But now the words “Purple Rain” are to be used to promote Scotland’s history and culture after a retired architect from Edinburgh registered the name as an official tartan with the Scottish Register of Tartans.
David McGill said the move would make Prince the “greatest tartan icon ever”.
Mr McGill, who designed the tartan a week after the singer’s death and whose Purple Rain tartan was officially registered yesterday by the Scottish Government body which regulates tartans, said: “Prince was an extraordinary icon, a man of huge talent, much admired by people around the world.
“I am a Prince fan in respect of one particular song – Nothing Compares 2 U, written and composed by him and sung by Sinéad O’Connor.
“When he passed away I saw this a way of paying tribute to him and promoting Scotland at the same time. I saw an opportunity for a tartan design which would be very popular in America and with his fans. Fundamentally, anything which promotes Scotland is good news.
“I think Scots can have quite an ambiguous approach to tartan. People are highly critical of ‘tartan tat’ in the Royal Mile, which tourists want to buy, because it doesn’t line up with their middle-class pretensions. However, these people don’t do anything to promote tartans telling Scotland’s history.”
Explaining the meaning of Purple Rain, Prince once said “When there’s blood in the sky – red and blue = purple...purple rain pertains to the end of the world and being with the one you love and letting your faith/god guide you through the purple rain.”
Detailing the colours in his tartan Mr McGill said: “Purple clearly starred in Purple Rain, the film for which he wrote the signature tune, it was a huge success and a Prince backdrop. The grey represents the rain and I chose white as a design thing because in architecture it can make other colours look quite striking.”

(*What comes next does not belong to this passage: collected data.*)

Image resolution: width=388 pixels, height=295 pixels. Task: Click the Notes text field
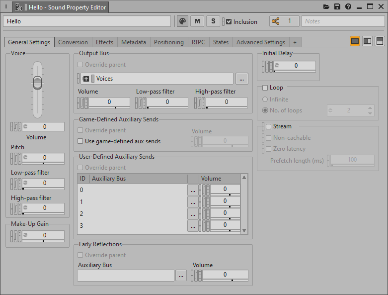pyautogui.click(x=343, y=21)
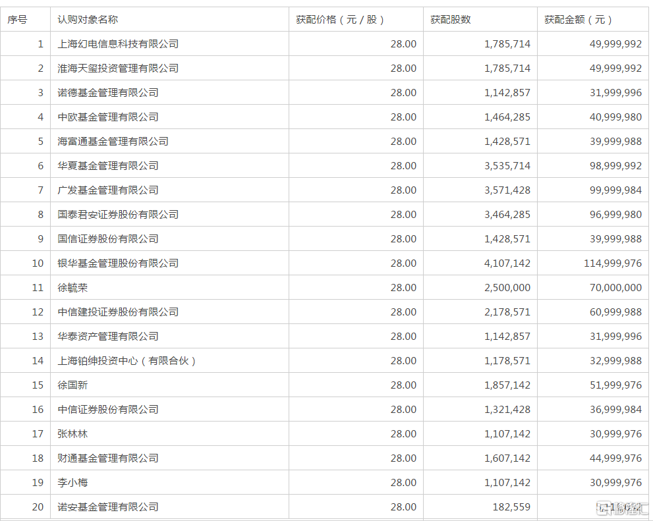This screenshot has height=521, width=653.
Task: Click the 张林林 investor name
Action: pos(72,434)

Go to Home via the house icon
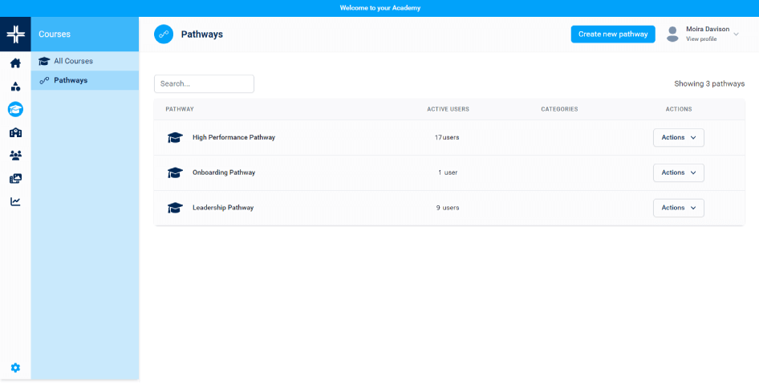coord(15,63)
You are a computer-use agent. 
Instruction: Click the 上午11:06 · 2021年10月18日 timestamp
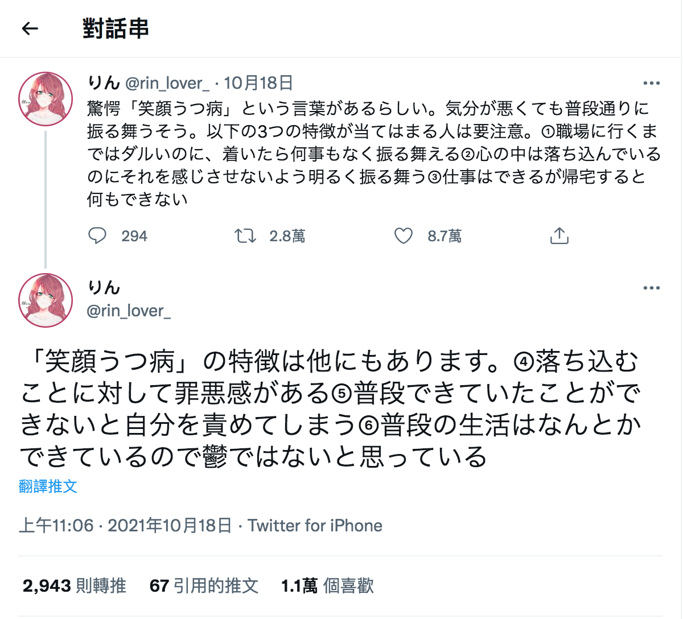[125, 525]
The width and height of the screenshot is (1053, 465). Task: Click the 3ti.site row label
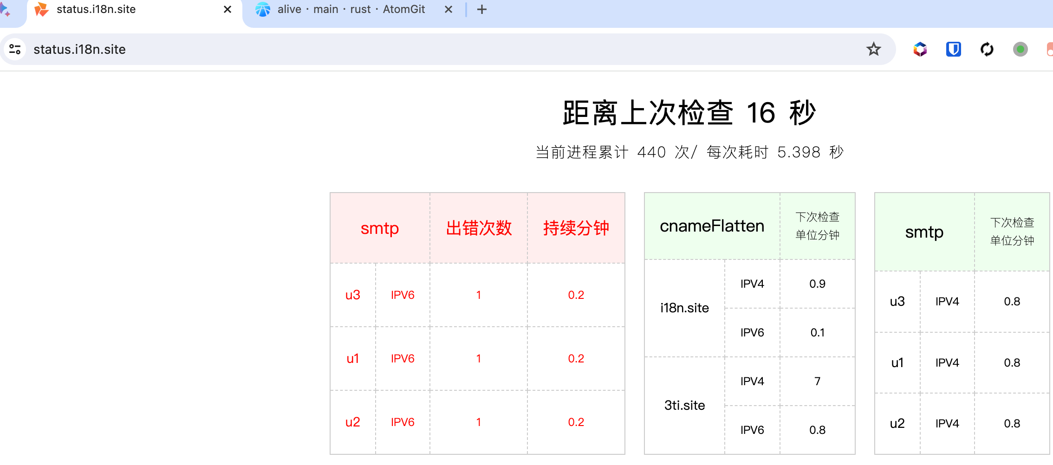point(684,406)
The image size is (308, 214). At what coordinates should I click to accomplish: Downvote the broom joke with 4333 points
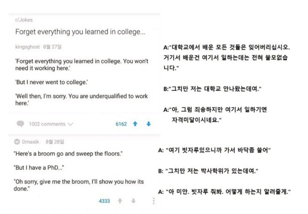[134, 200]
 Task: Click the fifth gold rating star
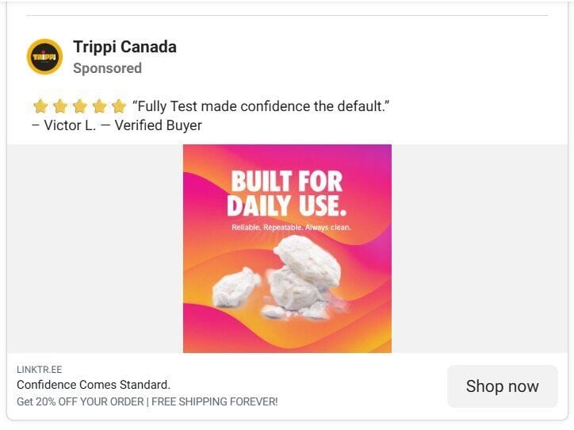tap(118, 106)
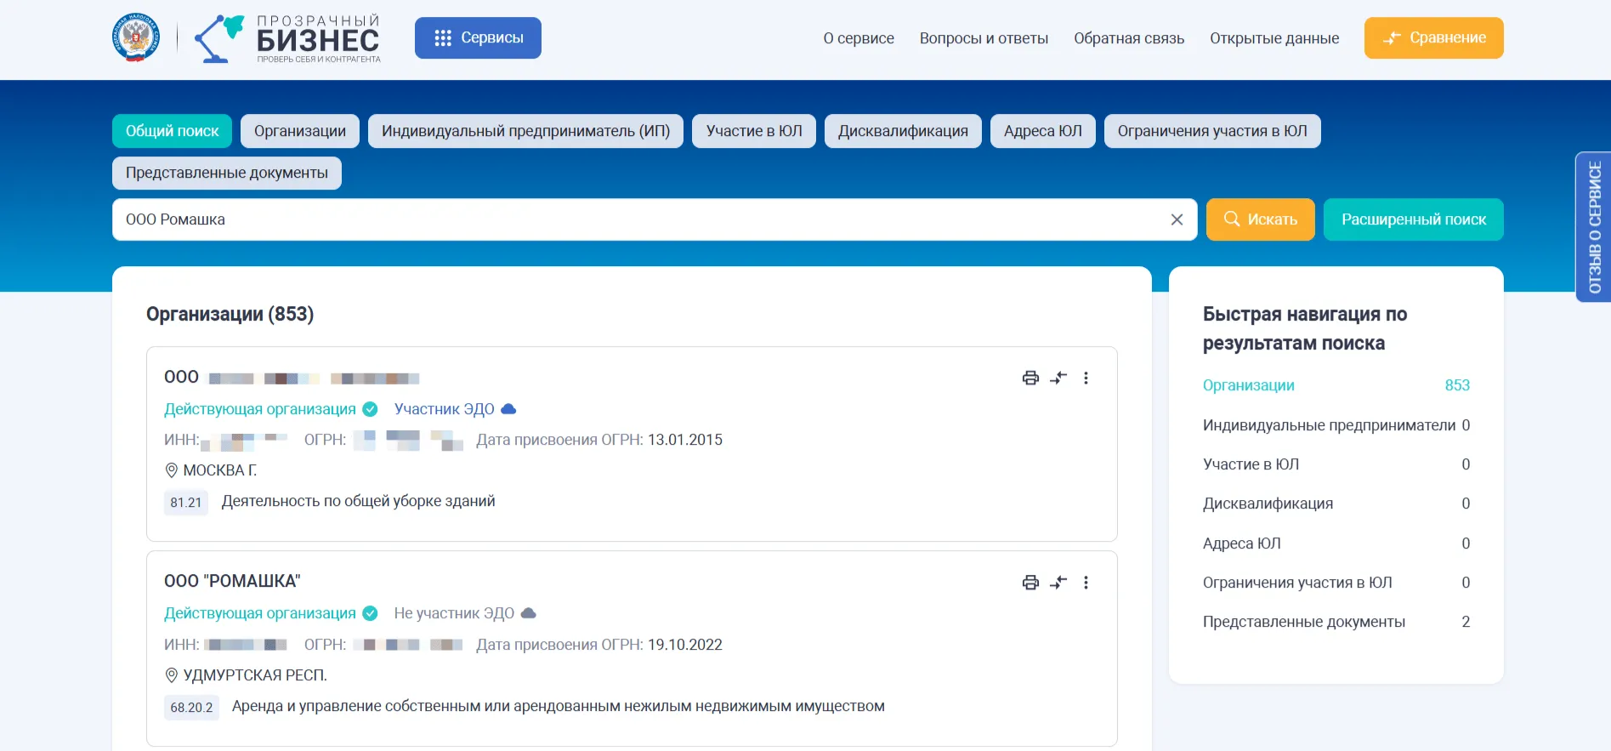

Mr McGill has registered more than 70 tartans, his first being Midlothian, aimed at promoting the county, followed by other parts of Scotland such as East Lothian, West Lothian, Ayrshire, Dunbartonshire, Renfrewshire and Fife.
His range of “Scottish icons” includes Queen of Scots and Loch Lomond while his 24 African tartans has Malawi promoting Scotland’s links with the country, with wearers donating money to charity.
Anyone can design a tartan to be considered for official registration by paying a non-refundable fee of £70.